Many of the readings and cases this week honed in on an organization’s ability to define their core competencies and align their strategy with synergistic, attractive industries. While I absolutely agree that uncovering competencies is essential for a successful strategy, I can’t help but emphasize that these proficiencies evolve as companies grow and pivot. In my opinion, understanding competencies will require constant evaluation, which may result in the need to shift the strategic framework in the future.
The assignment of the Southwest case underscored and highlighted the necessity to exploit differentiation as a valuable resource that is difficult to imitate. Southwest is a great example of a company that managed to succeed as a low-cost airline in a notoriously difficult industry. However, the HBR article was a historical representative of the company from its inception in 1967 up to a difficult decision to bid for slots at La Guardia in 2008. Having flown Southwest recently and repeatedly for a work engagement (Pittsburgh to Los Angeles), my understanding of the company’s strategy differed from that presented in the case. It seems that over the past few decades, Southwest focused on relationships with small airports and urban markets. Yet, today it’s competing with the largest providers (Delta, United, and American) within the most congested airports. I had to ask myself, what’s the goal here, and am I missing something?
According to Fortune magazine, Southwest’s strategy has shifted from short distance urban flyers to attracting high-fare business travelers flying long distances – a scenario which I myself have fit within over the past few months.  What’s most impressive here is that CEO Gary Kelly (a 29-year Southwest veteran) has evangelized the shift in strategy due to the decline in short haul flights between southern cities. Because long haul is the fastest-growing segment in U.S. air travel, Kelly believes that it’s an attractive market with little risk: “If you’re going to grow, you need universal appeal.” 
However, it should be noted that with the focus on long haul business flights, prices for all flights have gone up. Southwest no longer operates as the lowest cost carrier; this award is granted to budget carriers Spirit, Frontier, and Allegiant.  However, Kelly has addressed the issue head on, stating that “Our service levels are the best in the business, our costs are the lowest of the majors, and our beloved brand puts us in a prime position. We’ll grow faster than they will.” 

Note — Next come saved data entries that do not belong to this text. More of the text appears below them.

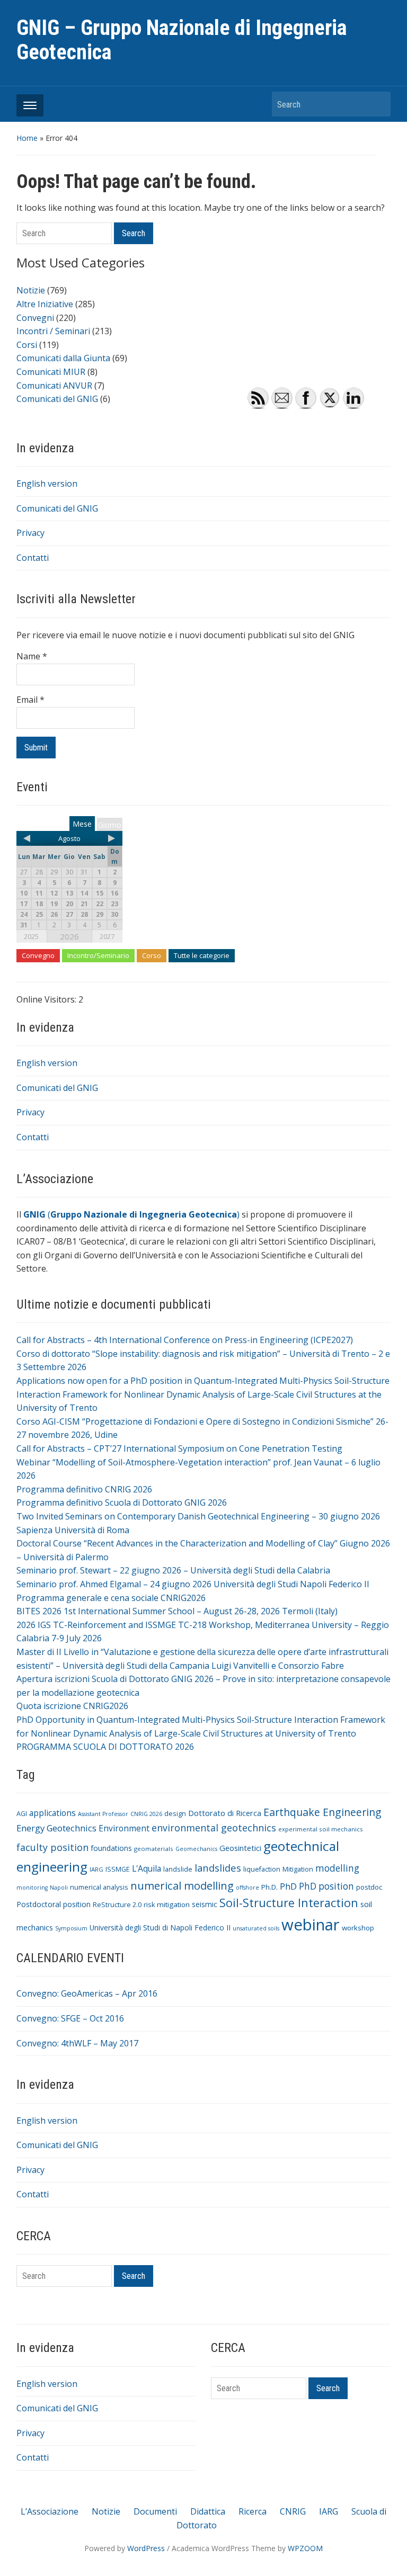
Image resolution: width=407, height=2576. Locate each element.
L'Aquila (146, 1868)
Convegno (38, 955)
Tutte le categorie (201, 955)
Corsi (26, 345)
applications (52, 1813)
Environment (124, 1828)
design (175, 1813)
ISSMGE (117, 1869)
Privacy (30, 533)
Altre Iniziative (44, 304)
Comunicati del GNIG (57, 508)
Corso (151, 955)
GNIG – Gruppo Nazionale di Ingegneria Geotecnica (181, 40)
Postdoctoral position (53, 1904)
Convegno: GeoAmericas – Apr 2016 (86, 1993)
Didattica (207, 2511)
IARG (96, 1869)
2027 (107, 936)
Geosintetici (240, 1847)
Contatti (32, 558)
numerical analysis (99, 1887)
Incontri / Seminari (53, 331)
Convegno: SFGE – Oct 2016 (70, 2018)
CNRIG (293, 2511)
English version (46, 483)
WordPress (146, 2548)
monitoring (32, 1887)
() (131, 1214)
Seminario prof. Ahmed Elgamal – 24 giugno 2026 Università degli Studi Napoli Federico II (192, 1584)
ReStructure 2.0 (117, 1904)
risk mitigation (167, 1904)
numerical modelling (182, 1885)
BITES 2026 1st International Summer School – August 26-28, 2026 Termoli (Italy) (177, 1611)
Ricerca (252, 2511)
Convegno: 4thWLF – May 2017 (77, 2043)
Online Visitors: (47, 999)
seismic (204, 1904)
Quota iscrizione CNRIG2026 (72, 1706)
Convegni (35, 318)
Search (377, 104)
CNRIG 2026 (146, 1814)
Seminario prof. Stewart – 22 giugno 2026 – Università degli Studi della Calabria (173, 1570)
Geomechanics (196, 1849)
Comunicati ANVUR (54, 385)
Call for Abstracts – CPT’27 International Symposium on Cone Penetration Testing (179, 1448)
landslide (177, 1869)
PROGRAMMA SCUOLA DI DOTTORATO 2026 (105, 1746)
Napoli (59, 1887)
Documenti (155, 2511)
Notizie (30, 290)
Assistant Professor (103, 1814)
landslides (217, 1867)
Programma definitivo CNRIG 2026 (84, 1489)
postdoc (369, 1887)
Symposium (71, 1928)
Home (27, 138)
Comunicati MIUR (50, 372)
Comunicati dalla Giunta (63, 358)
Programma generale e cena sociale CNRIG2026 (111, 1598)
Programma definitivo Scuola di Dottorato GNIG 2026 (121, 1502)
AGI (21, 1813)
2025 (31, 936)
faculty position (52, 1847)
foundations (111, 1848)
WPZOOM (305, 2548)
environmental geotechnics (214, 1827)
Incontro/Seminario (98, 955)
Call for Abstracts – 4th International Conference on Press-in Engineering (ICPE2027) (184, 1340)
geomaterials (153, 1849)
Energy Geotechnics (56, 1828)
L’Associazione (49, 2511)
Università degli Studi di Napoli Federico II (160, 1927)
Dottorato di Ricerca (224, 1813)
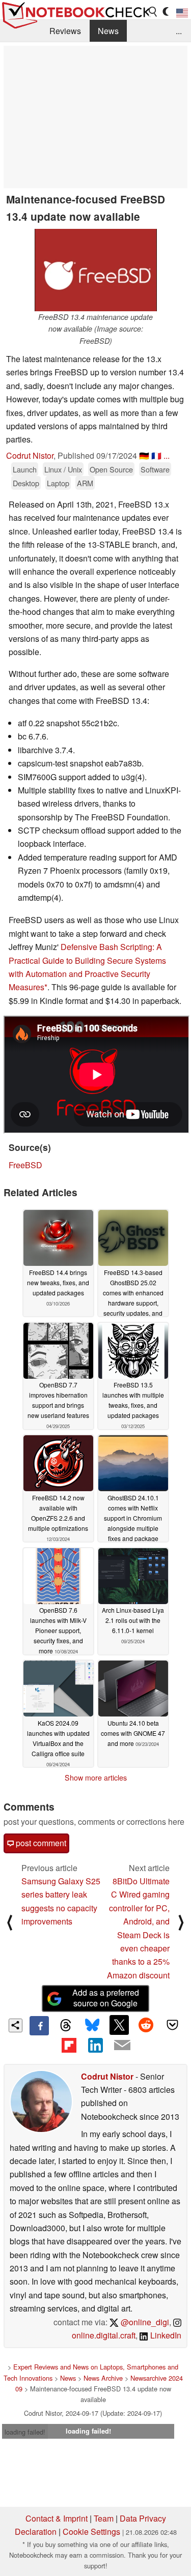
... (179, 31)
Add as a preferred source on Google (105, 1998)
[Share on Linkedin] (95, 2045)
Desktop (26, 483)
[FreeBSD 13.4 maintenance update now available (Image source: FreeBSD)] (96, 270)
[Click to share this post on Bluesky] (92, 2025)
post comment (40, 1843)
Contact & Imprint (56, 2518)
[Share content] (15, 2025)
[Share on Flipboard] (68, 2045)
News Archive (103, 2378)
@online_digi (144, 2322)
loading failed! (25, 2432)
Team (104, 2518)
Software (155, 469)
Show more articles (96, 1777)
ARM (85, 483)
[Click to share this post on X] (119, 2024)
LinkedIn (164, 2335)
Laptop (58, 483)
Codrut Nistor (29, 455)
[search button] (153, 12)
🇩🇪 (144, 455)
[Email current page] (122, 2045)
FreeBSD (25, 1165)
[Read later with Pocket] (172, 2024)
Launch (25, 469)
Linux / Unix (63, 469)
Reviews (65, 31)
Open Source (111, 469)
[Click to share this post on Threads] (65, 2025)
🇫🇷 (156, 455)
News (108, 31)
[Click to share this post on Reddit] (145, 2024)
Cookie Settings (91, 2531)
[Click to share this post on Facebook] (39, 2025)
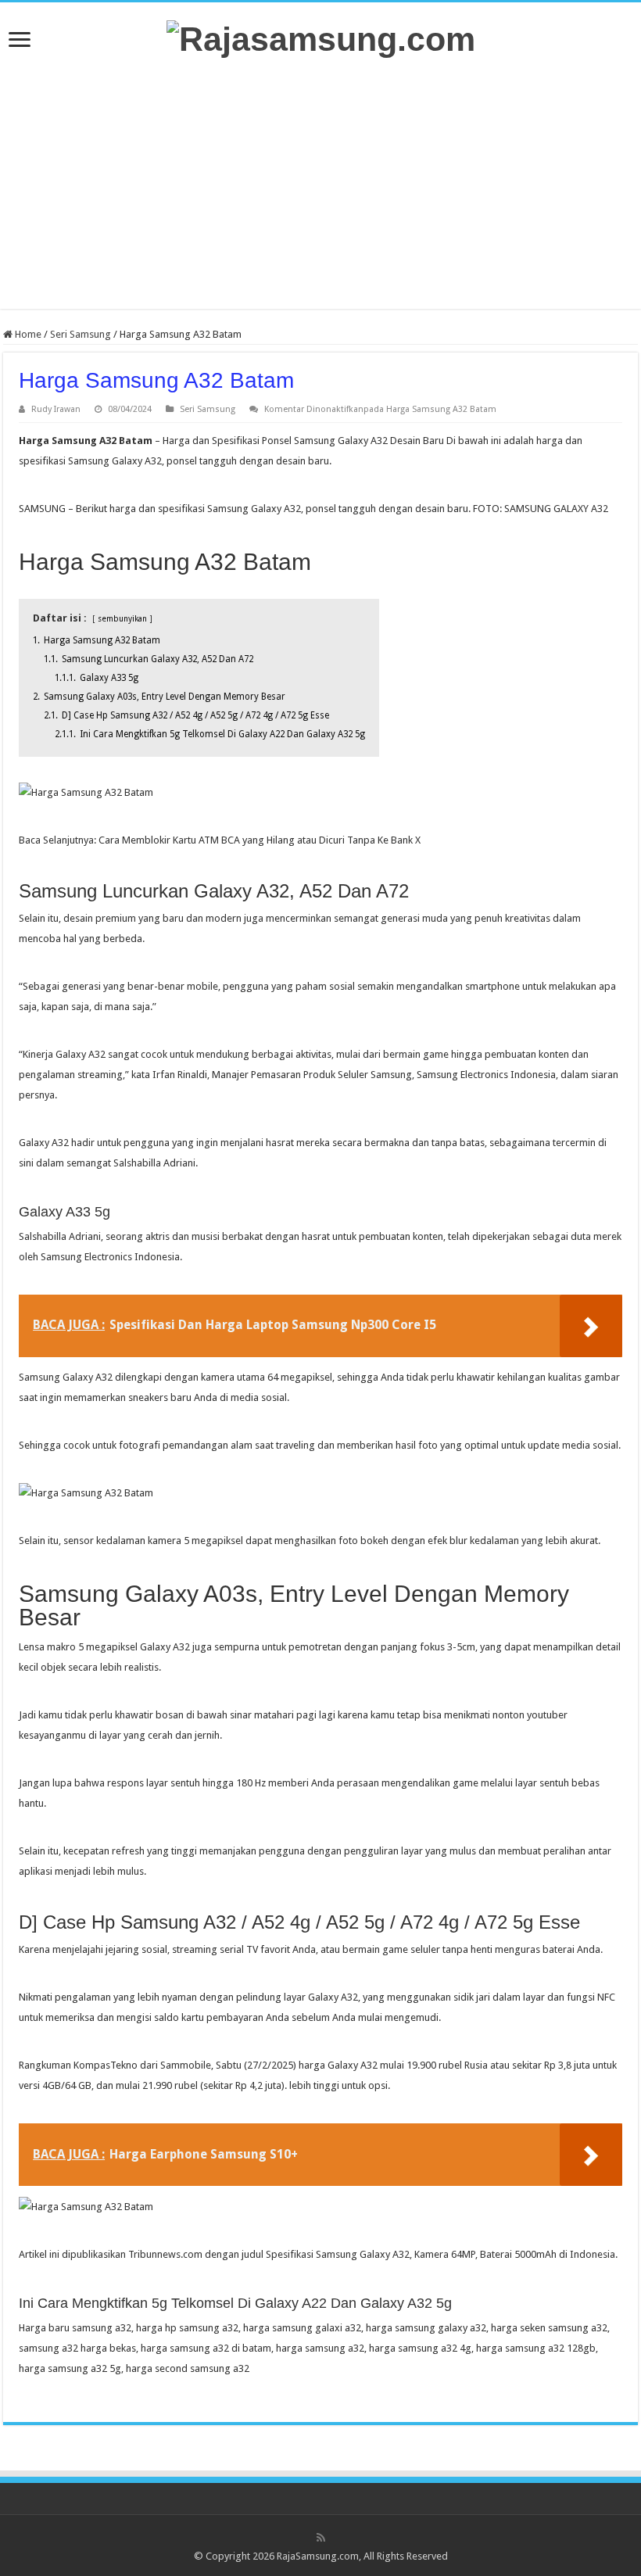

Ultimately, I think that evaluating where you stand in the competitive environment should be an ongoing priority for leadership. It is clear that since the case was published, Southwest CEO Kelly has conducted evaluations which resulted in a shift in focus to a hybrid strategy, concentrating less on cost and more on differentiation through route convenience and on-time business departures. I’ll be interested to see how the large airlines respond to the change in target market (i.e. Southwest competing with their most profitable arm head-on), and overall strategic focus over the coming years.